New Mexico Holiday Proposed For Cesar Chavez, Dennis Chavez - Associated Press
A New Mexico state lawmaker is proposing a state holiday in honor of the late U.S. Sen. Dennis Chavez of New Mexico and the late farmworker union leader Cesar Chavez of California.
New Mexico Rep. Miguel P. Garcia has pre-filed a bill that would designate the first Friday of every April as "Dennis Chavez and Cesar Chavez Day."
The New Mexico-born Dennis Chavez served in the U.S. Senate from 1935 to 1962 and earned a reputation as a defender of Mexican Americans civil rights.
The Yuma, Arizona-born Cesar Chavez co-founded the United Farm Workers of America with Dolores Huerta and the pair organized boycotts and strikes to push for better working conditions for farmworkers.
Huerta was born in Dawson, New Mexico.
Albuquerque District Repairing Weather Damage To Schools - Albuquerque Journal, Associated Press
Crews have been busy making repairs and removing water from flooding after dozens of Albuquerque public schools sustained broken pipes and other damage from recent winter weather.
Maintenance and operations executive director John Dufay told the Albuquerque Journal that the damage at 40 schools is going to cost the district more than $230,000.
About 15 schools have had problems such as boiler breakdowns or broken water lines that were relatively quick to repair but that an additional 25 schools had flooding or other more serious problems.
Monday is the first day of the school year's second semester and Maintenance and Operations Executive Director John Dufay says he expects most of the work to be done by then.
Partnership Aims To Help New Mexico Tribe Monitor Its Land - Albuquerque Journal, Associated Press
A Native American community in northern New Mexico will soon get help from solar-powered drones to monitor its vast land holdings from above.
Under a new partnership with Santa Fe-based Wildflower International, unmanned aerial systems made by Albuquerque-based Silent Falcon UAS Technologies will assist Pojoaque Pueblo in managing its roaming bison herd, mapping cultural sites and improving fire control and search-and-rescue efforts.
The Albuquerque Journal reports that the flights will begin this month.
Since launching in 1991, Wildflower has relied almost exclusively on federal contracts for information technology products and services to grow its business.
But given the rise of the cloud and plummeting costs for IT systems and services, the company is now pivoting to the rapidly growing market for drone services.
New Mexico Museum Has Plans To Move Fighter Jet To New Home - Alamogordo Daily News, Associated Press
The German Air Force has donated one of its Tornado fighter planes to the New Mexico Museum of Space History, and major preparations are underway to move it to its new home.
The aircraft is slated for permanent display on the museum grounds in Alamogordo.

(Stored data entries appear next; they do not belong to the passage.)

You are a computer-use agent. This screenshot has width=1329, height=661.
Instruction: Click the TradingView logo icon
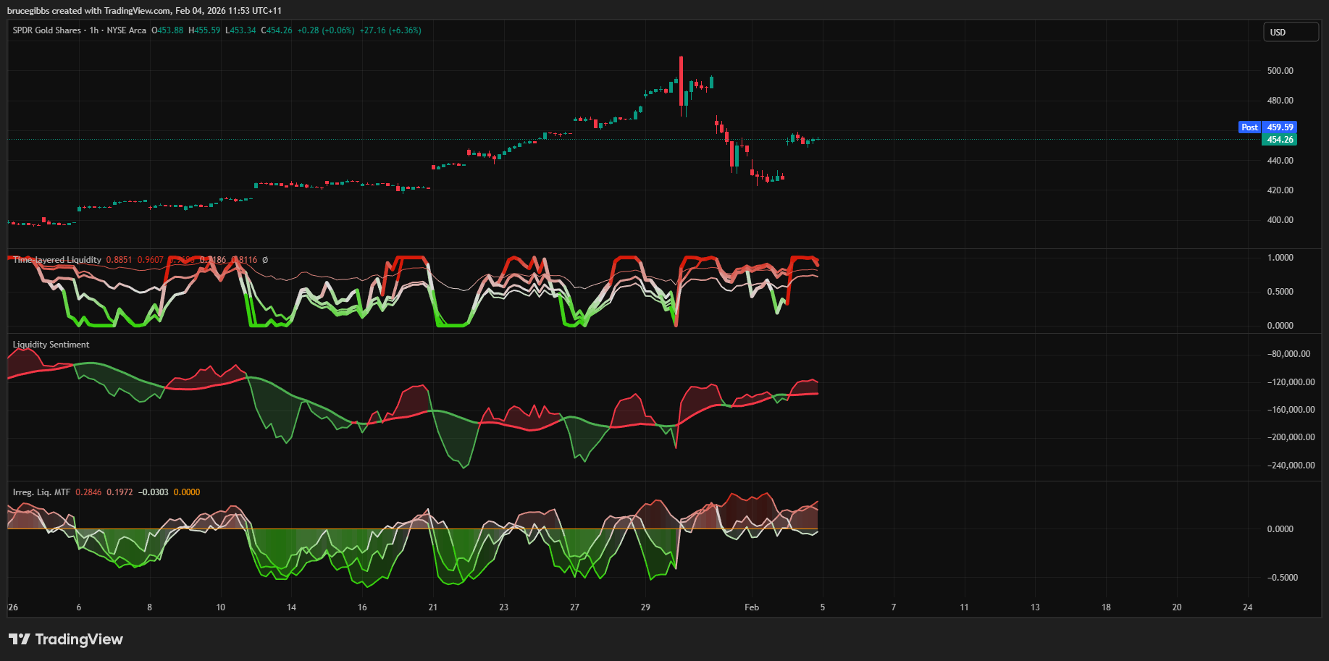click(20, 639)
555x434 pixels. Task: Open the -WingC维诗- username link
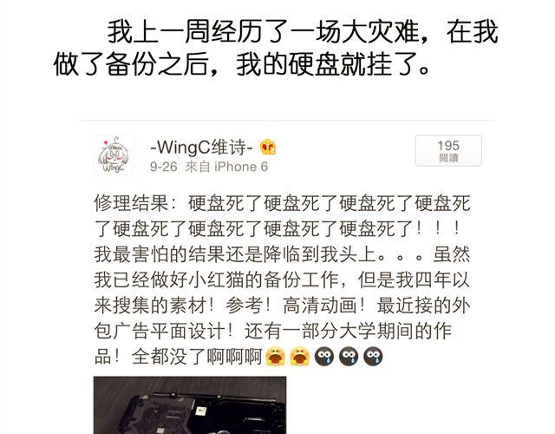pos(202,147)
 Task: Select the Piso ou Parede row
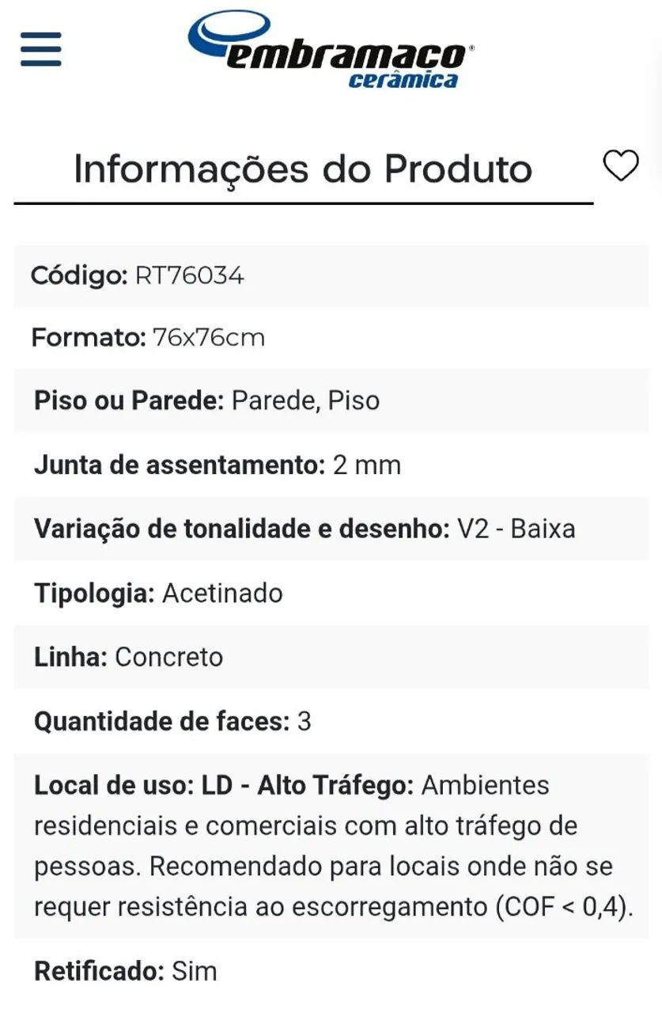pyautogui.click(x=331, y=400)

The twin-engine combat plane has been on display in front of the German Air Force headquarters at Holloman Air Force Base for the last several years.
The move is planned for Jan. 12, when the first leg of the journey will take the aircraft from Holloman to the Otero County Fairgrounds.
Museum officials say the move has presented logistical challenges given the size of the aircraft. The job involves the cooperation of 17 different agencies and businesses, including utility workers who will be taking care of power lines along the way.